_Stored records:_
- - -
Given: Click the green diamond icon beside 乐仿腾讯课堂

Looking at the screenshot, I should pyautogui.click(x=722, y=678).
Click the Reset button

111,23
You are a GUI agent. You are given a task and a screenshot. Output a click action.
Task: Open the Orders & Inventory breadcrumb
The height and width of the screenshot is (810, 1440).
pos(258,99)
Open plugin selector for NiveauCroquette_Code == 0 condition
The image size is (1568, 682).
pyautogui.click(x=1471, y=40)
- - -
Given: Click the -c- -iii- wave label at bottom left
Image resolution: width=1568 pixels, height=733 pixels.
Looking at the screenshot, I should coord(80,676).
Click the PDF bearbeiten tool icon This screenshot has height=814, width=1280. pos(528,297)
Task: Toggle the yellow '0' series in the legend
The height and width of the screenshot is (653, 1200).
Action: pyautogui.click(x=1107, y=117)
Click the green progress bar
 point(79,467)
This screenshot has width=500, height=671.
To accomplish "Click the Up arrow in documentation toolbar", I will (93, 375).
- - -
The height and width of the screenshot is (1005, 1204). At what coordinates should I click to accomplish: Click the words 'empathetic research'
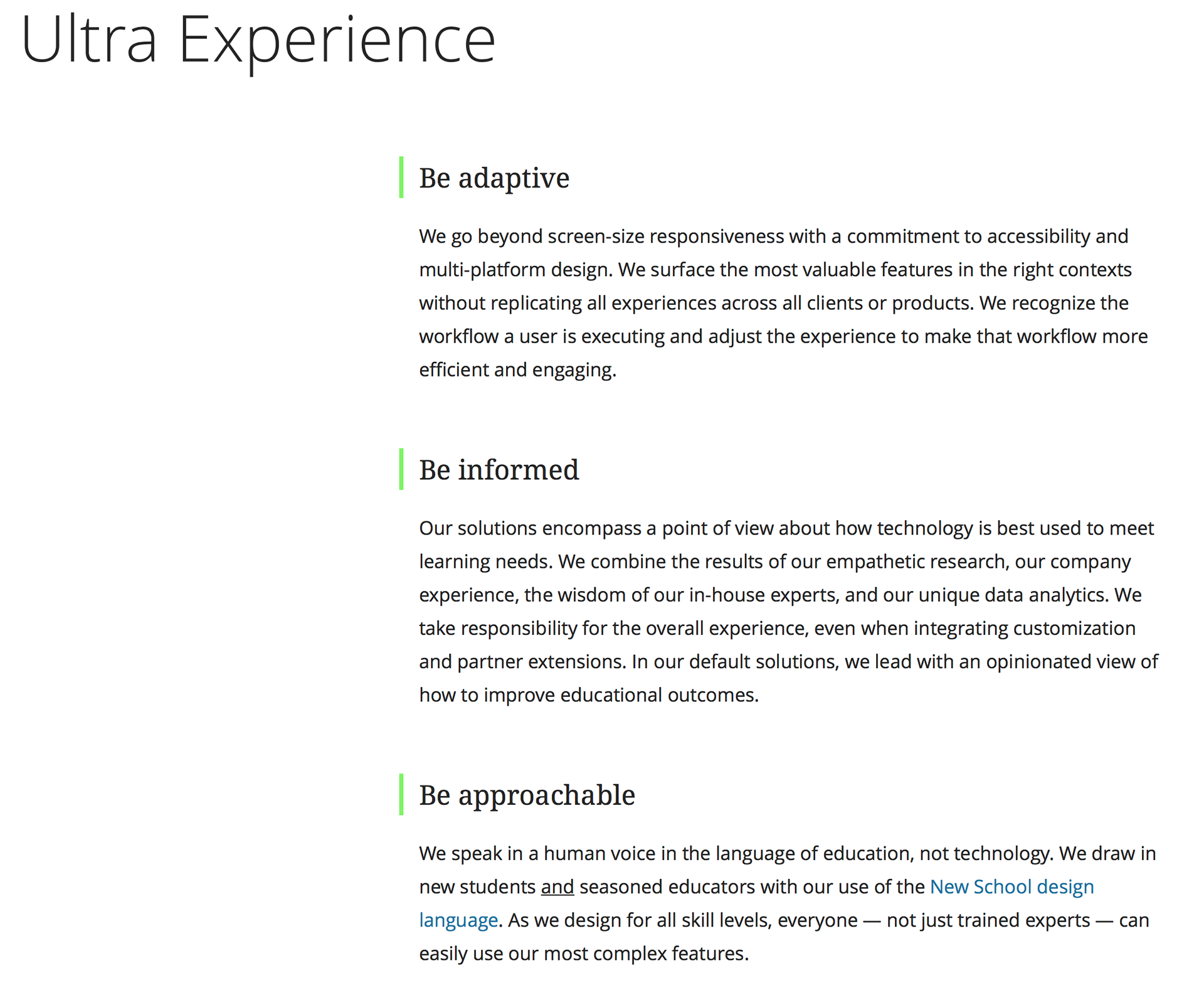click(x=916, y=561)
- - -
_Directions for this task:_ Please change "breadcrumb" to "link" in the part of the records that opens with the line containing "You are a GUI" and closes with the line containing "pos(258,99)", then give only those lines with everything else unchanged.

_Result:_
You are a GUI agent. You are given a task and a screenshot. Output a click action.
Task: Open the Orders & Inventory link
The height and width of the screenshot is (810, 1440).
pos(258,99)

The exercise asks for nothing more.